By P. Michael Saint, Chairman and CEO, The Saint Consulting Group
The competitive landscape is changing. Increasing government laws and regulations make it possible for some firms to win while their competitors lose, by expanding the competition beyond the traditional boxes. See Wharton Business School Professor Richard Shell’s outstanding book, Make the Rules or Your Rivals Will.
These days competition is not limited to price, product, service and marketing. The playing field has expanded. In many industries, the field now includes using governmental zoning, planning and environmental rules and regulations (not to mention intellectual property laws and other regulations) to give one firm an advantage over competitors.
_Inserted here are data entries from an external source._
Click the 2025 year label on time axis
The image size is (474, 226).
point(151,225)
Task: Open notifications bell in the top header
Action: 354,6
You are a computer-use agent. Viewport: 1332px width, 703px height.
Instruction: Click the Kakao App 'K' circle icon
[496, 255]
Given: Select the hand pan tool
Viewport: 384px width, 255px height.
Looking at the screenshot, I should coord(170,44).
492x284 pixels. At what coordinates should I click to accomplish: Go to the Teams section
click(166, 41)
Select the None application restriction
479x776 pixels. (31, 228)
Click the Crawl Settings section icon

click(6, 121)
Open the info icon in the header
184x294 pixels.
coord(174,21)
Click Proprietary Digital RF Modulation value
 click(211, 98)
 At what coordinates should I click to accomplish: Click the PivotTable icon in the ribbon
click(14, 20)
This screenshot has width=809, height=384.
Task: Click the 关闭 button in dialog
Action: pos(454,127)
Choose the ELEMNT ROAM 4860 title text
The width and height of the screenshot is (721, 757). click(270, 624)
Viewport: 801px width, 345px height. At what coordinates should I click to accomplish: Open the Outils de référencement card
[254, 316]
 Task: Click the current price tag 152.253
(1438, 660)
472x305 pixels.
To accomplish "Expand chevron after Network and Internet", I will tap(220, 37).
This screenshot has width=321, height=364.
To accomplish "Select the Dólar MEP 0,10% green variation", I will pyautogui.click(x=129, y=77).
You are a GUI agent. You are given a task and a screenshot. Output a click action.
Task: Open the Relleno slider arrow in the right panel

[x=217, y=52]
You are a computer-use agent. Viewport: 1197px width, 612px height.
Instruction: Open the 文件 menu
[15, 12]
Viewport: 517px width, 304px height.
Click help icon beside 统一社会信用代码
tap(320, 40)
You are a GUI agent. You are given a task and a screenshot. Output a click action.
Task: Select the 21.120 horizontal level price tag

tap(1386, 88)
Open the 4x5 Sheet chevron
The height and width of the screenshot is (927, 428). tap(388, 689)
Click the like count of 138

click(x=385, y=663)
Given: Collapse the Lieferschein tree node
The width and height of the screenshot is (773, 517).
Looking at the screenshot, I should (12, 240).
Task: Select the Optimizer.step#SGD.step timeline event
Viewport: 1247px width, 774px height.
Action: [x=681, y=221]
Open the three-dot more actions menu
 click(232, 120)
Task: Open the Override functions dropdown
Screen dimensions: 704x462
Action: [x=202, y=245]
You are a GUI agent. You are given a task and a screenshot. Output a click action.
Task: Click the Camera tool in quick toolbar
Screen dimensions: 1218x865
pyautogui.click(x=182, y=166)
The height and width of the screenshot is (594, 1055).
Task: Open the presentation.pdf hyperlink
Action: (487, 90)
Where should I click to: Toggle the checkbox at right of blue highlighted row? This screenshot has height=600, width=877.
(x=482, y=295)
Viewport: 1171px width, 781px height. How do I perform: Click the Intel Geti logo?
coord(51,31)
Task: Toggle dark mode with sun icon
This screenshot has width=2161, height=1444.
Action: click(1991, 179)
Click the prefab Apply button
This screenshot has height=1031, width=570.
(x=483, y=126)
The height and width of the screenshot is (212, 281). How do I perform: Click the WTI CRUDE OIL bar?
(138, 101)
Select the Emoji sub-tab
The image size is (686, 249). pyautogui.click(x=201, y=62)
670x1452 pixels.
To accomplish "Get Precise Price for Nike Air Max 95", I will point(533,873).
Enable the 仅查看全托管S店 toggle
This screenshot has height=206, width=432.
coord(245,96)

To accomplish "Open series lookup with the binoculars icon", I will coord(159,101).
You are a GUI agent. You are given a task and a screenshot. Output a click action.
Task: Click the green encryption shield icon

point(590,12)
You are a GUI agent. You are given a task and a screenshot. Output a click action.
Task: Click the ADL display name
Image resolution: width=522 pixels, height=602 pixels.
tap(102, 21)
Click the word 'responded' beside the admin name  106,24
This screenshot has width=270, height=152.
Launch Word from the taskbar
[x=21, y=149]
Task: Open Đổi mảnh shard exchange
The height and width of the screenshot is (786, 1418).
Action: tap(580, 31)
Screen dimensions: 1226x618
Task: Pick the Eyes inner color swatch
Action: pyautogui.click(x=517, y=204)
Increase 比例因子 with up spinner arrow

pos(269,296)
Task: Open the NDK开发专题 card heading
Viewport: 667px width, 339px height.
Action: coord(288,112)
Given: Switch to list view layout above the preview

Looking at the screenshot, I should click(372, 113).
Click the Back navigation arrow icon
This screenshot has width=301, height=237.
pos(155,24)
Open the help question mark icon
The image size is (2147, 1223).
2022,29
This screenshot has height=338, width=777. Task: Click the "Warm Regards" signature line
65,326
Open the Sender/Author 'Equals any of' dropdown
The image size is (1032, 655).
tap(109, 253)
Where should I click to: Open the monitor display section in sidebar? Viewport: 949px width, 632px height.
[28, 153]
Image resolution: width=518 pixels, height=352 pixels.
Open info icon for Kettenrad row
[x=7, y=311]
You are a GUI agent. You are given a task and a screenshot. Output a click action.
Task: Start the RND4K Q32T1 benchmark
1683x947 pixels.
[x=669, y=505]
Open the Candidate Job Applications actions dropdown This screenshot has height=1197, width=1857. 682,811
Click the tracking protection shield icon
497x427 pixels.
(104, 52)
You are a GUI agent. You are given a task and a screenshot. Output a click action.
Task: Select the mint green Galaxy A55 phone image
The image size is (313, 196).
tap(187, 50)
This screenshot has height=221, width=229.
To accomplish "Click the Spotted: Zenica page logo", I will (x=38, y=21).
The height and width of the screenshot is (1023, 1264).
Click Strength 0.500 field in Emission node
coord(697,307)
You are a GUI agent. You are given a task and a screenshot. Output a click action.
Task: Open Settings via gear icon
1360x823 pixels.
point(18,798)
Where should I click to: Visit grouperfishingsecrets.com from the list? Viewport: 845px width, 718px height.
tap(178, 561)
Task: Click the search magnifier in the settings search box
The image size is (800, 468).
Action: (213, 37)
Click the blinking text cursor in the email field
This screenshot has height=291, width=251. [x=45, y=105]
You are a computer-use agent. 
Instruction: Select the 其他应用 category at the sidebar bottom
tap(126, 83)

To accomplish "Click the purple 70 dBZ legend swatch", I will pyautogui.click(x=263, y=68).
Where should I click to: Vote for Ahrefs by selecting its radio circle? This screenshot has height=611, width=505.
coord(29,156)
In the old days, people welcomed all new development. New stores meant new jobs, new taxes and new progress for a community. City Hall’s response to a proposed real estate development was often, “when do you want the mayor at your ground breaking ceremony?”
But over the years, anti-growth, anti-sprawl, and pro-smart growth movements have spread across the country. Citizens have become advocates for protecting the environment and historic sites and stopping new construction that will add to increasing traffic jams.
These trends have opened the door to incumbent firms to influence local zoning and planning decisions in a way that protects their multi-million-dollar investments from competing entrants.
By helping neighbors and environmentalists encourage local officials to keep out new development (and Saint Index® polls show 74% of Americans want nothing new to be built in their communities), they protect their own capital investments and protect their own gross margins.